Sodexo has an ambitious and conceptually sound operating model for its CRCs. Designed to engage the service user fully and address their readiness to change, it adopts a strengths-based approach. It makes a great deal of sense. 

Leaders are enthusiastic about the model, but regrettably it is nowhere near fully implemented in Northamptonshire or (we understand) elsewhere. The prioritisation tool and an impressive case assessment and planning tool central to the model are not yet in place, in large part because the long-awaited, essential strategic (IT) gateway that will allow for critical case data and information to flow is still not available. 
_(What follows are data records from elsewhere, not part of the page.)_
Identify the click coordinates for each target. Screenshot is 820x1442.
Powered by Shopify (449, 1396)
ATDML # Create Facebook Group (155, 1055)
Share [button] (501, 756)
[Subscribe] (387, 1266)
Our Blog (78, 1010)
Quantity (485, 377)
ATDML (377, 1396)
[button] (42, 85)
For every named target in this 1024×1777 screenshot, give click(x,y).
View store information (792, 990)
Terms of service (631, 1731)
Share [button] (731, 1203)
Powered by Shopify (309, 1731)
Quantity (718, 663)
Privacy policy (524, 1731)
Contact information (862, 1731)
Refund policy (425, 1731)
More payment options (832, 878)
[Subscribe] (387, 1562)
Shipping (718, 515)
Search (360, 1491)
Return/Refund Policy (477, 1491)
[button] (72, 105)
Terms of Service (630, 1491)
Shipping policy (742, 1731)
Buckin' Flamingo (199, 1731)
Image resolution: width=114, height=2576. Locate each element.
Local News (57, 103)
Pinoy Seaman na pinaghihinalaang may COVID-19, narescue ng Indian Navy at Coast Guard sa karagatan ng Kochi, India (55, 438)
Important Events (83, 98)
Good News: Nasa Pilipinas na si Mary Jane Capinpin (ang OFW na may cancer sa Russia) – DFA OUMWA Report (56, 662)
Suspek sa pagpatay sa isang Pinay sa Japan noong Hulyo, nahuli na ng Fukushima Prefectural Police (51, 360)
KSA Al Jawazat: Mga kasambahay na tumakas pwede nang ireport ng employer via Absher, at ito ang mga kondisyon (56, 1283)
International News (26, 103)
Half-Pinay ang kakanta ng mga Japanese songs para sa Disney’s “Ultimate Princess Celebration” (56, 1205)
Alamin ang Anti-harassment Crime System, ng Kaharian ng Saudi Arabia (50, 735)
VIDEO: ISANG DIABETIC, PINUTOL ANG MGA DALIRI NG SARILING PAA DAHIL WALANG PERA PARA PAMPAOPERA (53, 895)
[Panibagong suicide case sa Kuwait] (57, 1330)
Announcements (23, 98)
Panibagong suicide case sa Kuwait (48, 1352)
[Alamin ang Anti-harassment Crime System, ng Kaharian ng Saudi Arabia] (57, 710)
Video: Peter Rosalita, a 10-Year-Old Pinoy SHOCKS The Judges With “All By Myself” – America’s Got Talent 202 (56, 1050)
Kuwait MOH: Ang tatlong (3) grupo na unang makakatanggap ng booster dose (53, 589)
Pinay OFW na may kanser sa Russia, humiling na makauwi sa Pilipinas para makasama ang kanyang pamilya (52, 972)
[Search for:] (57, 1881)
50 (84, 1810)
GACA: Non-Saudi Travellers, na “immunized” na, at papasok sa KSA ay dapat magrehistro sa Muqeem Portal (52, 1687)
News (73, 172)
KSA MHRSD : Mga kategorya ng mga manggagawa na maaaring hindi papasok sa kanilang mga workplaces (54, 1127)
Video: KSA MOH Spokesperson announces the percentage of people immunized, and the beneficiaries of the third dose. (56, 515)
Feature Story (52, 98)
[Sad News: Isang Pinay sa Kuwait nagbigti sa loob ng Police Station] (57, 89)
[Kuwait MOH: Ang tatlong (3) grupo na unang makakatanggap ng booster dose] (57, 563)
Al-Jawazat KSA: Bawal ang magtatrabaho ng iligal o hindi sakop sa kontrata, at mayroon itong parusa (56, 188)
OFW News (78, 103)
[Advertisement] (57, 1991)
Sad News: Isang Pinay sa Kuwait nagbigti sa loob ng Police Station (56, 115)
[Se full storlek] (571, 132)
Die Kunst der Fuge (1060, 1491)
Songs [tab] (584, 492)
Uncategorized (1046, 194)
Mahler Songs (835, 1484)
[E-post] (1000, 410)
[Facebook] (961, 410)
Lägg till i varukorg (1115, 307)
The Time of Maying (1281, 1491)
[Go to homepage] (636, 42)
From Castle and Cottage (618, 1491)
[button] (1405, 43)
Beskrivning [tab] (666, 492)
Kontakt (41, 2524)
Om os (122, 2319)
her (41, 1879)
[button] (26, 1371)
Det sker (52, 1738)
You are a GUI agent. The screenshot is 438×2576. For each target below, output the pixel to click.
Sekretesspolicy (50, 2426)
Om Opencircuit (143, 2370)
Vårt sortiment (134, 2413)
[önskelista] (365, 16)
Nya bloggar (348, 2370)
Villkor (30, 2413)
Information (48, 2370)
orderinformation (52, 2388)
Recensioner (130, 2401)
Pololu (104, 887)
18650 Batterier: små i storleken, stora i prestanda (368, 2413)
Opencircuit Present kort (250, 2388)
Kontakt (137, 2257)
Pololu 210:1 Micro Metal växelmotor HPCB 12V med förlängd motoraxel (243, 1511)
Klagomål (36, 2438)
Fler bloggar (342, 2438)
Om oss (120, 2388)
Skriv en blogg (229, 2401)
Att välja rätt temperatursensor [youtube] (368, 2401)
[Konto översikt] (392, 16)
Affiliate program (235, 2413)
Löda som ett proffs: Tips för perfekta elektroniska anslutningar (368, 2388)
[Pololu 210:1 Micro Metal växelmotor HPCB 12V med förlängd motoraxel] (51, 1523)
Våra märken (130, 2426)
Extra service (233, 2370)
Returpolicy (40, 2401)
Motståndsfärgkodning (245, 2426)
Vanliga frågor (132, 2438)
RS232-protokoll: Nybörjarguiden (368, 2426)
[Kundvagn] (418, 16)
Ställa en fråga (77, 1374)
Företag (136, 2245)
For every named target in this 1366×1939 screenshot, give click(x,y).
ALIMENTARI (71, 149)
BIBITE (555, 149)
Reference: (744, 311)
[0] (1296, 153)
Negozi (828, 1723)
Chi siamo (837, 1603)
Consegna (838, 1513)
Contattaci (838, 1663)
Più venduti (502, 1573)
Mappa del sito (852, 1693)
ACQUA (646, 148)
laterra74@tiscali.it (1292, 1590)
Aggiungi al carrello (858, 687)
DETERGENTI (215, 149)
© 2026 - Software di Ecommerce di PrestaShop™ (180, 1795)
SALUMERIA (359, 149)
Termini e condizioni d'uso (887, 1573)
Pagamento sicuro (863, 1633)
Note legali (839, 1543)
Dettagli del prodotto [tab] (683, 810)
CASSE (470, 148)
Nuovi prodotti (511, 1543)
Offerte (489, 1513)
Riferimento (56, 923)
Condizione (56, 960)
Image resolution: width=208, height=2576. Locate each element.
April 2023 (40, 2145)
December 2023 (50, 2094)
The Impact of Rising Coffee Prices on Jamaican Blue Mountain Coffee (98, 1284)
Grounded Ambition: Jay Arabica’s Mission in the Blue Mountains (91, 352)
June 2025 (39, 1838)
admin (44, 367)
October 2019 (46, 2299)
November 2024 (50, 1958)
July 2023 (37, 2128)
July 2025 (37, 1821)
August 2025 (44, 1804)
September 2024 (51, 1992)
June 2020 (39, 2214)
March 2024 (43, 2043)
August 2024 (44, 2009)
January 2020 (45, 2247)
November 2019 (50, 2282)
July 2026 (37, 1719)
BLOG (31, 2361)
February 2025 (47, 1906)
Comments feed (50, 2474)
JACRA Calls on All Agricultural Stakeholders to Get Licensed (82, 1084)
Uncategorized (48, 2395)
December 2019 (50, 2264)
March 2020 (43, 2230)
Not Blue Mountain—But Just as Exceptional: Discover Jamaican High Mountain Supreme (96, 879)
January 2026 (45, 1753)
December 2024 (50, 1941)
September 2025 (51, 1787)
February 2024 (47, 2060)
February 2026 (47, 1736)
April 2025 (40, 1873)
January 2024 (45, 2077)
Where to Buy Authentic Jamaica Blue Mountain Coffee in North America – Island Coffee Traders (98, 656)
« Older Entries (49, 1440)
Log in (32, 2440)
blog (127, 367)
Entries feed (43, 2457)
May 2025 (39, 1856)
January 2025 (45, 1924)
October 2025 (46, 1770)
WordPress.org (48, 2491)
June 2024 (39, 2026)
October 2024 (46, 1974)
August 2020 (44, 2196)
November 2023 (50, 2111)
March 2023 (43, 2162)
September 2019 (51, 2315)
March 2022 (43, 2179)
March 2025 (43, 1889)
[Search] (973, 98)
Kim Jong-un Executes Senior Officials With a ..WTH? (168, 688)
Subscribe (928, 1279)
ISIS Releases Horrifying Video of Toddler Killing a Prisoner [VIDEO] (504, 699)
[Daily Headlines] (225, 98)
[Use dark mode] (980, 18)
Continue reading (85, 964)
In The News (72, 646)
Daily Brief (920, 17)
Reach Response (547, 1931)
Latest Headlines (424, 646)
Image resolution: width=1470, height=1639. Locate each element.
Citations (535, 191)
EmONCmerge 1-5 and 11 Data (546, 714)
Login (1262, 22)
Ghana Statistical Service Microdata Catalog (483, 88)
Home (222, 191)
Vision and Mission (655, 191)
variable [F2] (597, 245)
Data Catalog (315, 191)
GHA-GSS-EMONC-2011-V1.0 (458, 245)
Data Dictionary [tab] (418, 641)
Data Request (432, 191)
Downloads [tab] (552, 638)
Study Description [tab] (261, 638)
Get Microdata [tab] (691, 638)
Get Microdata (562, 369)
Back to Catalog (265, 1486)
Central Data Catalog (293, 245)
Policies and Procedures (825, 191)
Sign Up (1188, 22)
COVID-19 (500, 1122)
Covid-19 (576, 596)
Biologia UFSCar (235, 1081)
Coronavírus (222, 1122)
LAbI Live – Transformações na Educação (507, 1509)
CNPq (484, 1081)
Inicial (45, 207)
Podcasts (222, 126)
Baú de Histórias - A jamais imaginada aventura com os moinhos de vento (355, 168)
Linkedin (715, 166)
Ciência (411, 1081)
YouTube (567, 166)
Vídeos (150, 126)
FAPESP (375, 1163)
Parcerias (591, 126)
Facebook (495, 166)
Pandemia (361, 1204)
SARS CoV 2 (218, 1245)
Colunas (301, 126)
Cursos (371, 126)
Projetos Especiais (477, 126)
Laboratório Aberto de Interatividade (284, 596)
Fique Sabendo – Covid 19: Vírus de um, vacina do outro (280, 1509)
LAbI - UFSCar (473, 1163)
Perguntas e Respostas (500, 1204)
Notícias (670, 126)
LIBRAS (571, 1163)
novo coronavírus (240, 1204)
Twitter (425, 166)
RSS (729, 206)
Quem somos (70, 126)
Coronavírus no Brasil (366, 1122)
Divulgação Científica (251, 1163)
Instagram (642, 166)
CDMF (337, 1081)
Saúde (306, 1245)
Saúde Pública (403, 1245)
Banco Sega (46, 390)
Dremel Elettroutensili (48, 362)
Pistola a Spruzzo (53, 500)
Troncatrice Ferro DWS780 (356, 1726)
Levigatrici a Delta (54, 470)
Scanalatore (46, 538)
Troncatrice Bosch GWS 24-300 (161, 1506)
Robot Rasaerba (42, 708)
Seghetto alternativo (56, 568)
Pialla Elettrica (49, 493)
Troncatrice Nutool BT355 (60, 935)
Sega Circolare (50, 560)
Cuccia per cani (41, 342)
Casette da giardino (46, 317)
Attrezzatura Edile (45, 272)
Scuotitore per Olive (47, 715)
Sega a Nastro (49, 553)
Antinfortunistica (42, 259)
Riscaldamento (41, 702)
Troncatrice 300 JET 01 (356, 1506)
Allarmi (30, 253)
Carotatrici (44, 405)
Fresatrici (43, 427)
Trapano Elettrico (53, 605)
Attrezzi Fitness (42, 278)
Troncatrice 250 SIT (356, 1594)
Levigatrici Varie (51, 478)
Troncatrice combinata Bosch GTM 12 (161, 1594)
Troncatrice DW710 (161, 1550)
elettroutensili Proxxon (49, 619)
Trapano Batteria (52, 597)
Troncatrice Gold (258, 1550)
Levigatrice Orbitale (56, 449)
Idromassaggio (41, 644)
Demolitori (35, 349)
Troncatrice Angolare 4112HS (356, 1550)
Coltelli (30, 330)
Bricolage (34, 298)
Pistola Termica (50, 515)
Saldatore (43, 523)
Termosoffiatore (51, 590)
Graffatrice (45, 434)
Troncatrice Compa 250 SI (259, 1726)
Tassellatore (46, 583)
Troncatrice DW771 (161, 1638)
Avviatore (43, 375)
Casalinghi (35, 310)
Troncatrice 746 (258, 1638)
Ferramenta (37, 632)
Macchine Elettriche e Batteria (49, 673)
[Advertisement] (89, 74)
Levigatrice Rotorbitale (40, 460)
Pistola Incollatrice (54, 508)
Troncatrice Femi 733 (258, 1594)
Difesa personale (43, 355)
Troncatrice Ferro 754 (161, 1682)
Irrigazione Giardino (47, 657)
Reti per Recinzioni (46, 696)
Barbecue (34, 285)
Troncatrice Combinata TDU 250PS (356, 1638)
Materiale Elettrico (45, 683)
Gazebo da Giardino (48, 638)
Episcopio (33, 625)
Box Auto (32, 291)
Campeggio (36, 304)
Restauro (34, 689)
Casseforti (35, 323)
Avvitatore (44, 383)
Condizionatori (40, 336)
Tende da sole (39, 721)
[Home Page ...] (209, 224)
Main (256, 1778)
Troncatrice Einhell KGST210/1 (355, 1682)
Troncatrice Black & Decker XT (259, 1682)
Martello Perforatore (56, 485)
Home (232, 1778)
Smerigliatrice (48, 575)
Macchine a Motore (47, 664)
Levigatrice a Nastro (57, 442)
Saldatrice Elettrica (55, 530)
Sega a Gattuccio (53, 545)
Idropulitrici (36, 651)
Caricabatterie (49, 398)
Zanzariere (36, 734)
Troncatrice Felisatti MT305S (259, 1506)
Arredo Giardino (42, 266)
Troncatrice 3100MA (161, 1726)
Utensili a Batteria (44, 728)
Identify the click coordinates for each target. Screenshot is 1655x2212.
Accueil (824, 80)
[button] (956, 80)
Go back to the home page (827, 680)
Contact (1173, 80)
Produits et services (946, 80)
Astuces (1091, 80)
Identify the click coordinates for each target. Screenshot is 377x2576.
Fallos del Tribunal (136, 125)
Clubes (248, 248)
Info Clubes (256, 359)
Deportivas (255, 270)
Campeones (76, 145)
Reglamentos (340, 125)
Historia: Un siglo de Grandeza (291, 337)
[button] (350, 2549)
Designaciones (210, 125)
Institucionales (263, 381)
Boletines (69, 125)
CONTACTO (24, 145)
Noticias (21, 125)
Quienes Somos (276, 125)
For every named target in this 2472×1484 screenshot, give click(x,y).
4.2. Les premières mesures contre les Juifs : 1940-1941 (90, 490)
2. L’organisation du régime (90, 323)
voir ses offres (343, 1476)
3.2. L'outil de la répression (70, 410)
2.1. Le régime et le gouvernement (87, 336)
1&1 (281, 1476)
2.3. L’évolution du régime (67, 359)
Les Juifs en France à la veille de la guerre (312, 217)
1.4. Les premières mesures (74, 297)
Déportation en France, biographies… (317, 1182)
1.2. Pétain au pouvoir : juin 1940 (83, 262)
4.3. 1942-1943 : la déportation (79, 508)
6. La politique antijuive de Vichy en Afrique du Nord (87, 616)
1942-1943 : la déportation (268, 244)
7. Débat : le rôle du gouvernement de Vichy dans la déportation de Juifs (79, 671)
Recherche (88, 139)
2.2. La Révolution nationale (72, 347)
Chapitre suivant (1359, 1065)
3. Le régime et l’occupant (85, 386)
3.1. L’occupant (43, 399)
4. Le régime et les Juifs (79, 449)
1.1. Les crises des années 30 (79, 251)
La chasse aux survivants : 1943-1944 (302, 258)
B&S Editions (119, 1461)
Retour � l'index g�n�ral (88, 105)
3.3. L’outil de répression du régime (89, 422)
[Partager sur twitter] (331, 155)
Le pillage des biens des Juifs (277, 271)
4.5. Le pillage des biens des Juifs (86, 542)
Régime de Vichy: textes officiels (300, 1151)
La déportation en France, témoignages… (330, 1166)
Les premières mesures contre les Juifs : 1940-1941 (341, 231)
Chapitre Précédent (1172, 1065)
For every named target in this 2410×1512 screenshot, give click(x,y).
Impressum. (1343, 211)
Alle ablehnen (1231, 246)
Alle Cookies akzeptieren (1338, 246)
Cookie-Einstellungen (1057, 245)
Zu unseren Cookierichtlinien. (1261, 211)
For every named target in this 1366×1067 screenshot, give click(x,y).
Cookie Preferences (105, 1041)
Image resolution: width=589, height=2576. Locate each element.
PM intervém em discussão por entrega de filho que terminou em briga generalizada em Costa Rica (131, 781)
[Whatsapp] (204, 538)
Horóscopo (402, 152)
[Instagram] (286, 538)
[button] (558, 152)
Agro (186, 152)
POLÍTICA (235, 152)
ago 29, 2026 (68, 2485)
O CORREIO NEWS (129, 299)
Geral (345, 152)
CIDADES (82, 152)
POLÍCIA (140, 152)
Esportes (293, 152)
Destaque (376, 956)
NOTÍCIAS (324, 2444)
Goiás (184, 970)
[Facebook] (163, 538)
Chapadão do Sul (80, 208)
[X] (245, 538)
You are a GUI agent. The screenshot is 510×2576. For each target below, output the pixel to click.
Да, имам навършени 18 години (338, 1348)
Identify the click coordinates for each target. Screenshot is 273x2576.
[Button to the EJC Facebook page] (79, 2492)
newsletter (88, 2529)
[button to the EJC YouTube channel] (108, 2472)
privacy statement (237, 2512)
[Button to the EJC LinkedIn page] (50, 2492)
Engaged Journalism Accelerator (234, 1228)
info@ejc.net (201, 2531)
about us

Sodexo has implemented other aspects of the model on its understanding with Her Majesty’s Prison and Probation Service that the gateway would be here long before now. With the benefit of hindsight, leaders may reflect on whether part-implementation has served the organisation well, albeit some changes were no doubt necessary for pressing financial reasons. Certainly it has been problematic for staff and service users. Changes to the estate have been testing, staffing levels have oscillated, available interventions are under-used, and staff are now unclear about key processes. What is more, committed but stretched local leaders do not have a good enough grasp of, and hold on the quality of work actually being delivered. 

We acknowledge that we have looked at work completed during a significant time of transformation for the CRC. We found, however, that the work of the CRC was simply not good enough. There was too little evidence of effective work to reduce reoffending and protect the public, and an increased risk that service users would not fulfil the requirements of their sentence. 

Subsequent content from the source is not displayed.